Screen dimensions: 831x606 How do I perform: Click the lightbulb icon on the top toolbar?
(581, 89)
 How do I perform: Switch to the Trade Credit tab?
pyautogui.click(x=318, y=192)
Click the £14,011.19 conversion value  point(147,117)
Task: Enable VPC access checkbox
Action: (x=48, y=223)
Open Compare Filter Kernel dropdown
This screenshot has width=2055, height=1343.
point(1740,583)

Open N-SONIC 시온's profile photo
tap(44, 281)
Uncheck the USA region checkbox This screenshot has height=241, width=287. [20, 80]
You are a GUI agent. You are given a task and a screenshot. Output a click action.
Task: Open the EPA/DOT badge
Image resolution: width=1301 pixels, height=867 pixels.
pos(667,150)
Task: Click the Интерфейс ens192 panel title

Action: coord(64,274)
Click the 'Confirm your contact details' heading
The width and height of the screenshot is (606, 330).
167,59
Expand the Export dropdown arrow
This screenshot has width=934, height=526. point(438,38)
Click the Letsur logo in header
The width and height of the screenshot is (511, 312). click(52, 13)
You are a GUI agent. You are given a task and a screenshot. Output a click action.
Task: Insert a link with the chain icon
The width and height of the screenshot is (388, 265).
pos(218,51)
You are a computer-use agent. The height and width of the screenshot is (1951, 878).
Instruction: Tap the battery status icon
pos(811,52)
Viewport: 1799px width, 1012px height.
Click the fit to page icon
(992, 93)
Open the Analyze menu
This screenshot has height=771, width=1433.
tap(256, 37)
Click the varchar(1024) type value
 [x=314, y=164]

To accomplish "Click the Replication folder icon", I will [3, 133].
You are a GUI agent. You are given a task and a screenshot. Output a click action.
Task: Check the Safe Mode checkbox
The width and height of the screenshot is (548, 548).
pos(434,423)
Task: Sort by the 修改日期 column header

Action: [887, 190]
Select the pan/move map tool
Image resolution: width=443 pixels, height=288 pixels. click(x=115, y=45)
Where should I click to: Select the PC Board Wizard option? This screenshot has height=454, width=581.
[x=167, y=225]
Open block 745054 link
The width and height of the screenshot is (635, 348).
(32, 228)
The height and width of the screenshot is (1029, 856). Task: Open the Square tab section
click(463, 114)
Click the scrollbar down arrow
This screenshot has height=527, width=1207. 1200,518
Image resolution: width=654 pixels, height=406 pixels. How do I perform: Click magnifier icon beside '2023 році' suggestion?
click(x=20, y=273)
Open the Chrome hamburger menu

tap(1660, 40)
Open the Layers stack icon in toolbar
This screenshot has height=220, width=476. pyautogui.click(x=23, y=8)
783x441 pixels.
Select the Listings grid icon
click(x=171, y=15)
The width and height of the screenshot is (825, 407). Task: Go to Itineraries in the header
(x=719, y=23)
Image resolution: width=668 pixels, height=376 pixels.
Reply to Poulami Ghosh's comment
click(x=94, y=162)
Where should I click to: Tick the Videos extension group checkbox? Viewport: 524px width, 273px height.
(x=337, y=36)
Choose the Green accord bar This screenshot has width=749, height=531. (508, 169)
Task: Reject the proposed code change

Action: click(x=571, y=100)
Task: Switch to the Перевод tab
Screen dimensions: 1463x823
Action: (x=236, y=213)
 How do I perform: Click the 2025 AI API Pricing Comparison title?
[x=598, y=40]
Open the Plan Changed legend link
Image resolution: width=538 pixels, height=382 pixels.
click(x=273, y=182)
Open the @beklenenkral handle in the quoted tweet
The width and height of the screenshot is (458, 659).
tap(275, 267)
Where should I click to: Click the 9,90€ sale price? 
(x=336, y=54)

+===+

**THE TASK**
Reproduce the lines above unchanged, beginning with the line that contains "Where should I click to: Select" and ending after the line that contains "Action: (x=236, y=213)".

**WRITTEN RESPONSE**
Where should I click to: Select the PC Board Wizard option? This screenshot has height=454, width=581.
[x=167, y=225]
Open block 745054 link
The width and height of the screenshot is (635, 348).
(32, 228)
The height and width of the screenshot is (1029, 856). Task: Open the Square tab section
click(463, 114)
Click the scrollbar down arrow
This screenshot has height=527, width=1207. 1200,518
Image resolution: width=654 pixels, height=406 pixels. How do I perform: Click magnifier icon beside '2023 році' suggestion?
click(x=20, y=273)
Open the Chrome hamburger menu

tap(1660, 40)
Open the Layers stack icon in toolbar
This screenshot has height=220, width=476. pyautogui.click(x=23, y=8)
783x441 pixels.
Select the Listings grid icon
click(x=171, y=15)
The width and height of the screenshot is (825, 407). Task: Go to Itineraries in the header
(x=719, y=23)
Image resolution: width=668 pixels, height=376 pixels.
Reply to Poulami Ghosh's comment
click(x=94, y=162)
Where should I click to: Tick the Videos extension group checkbox? Viewport: 524px width, 273px height.
(x=337, y=36)
Choose the Green accord bar This screenshot has width=749, height=531. (508, 169)
Task: Reject the proposed code change

Action: click(x=571, y=100)
Task: Switch to the Перевод tab
Screen dimensions: 1463x823
Action: (x=236, y=213)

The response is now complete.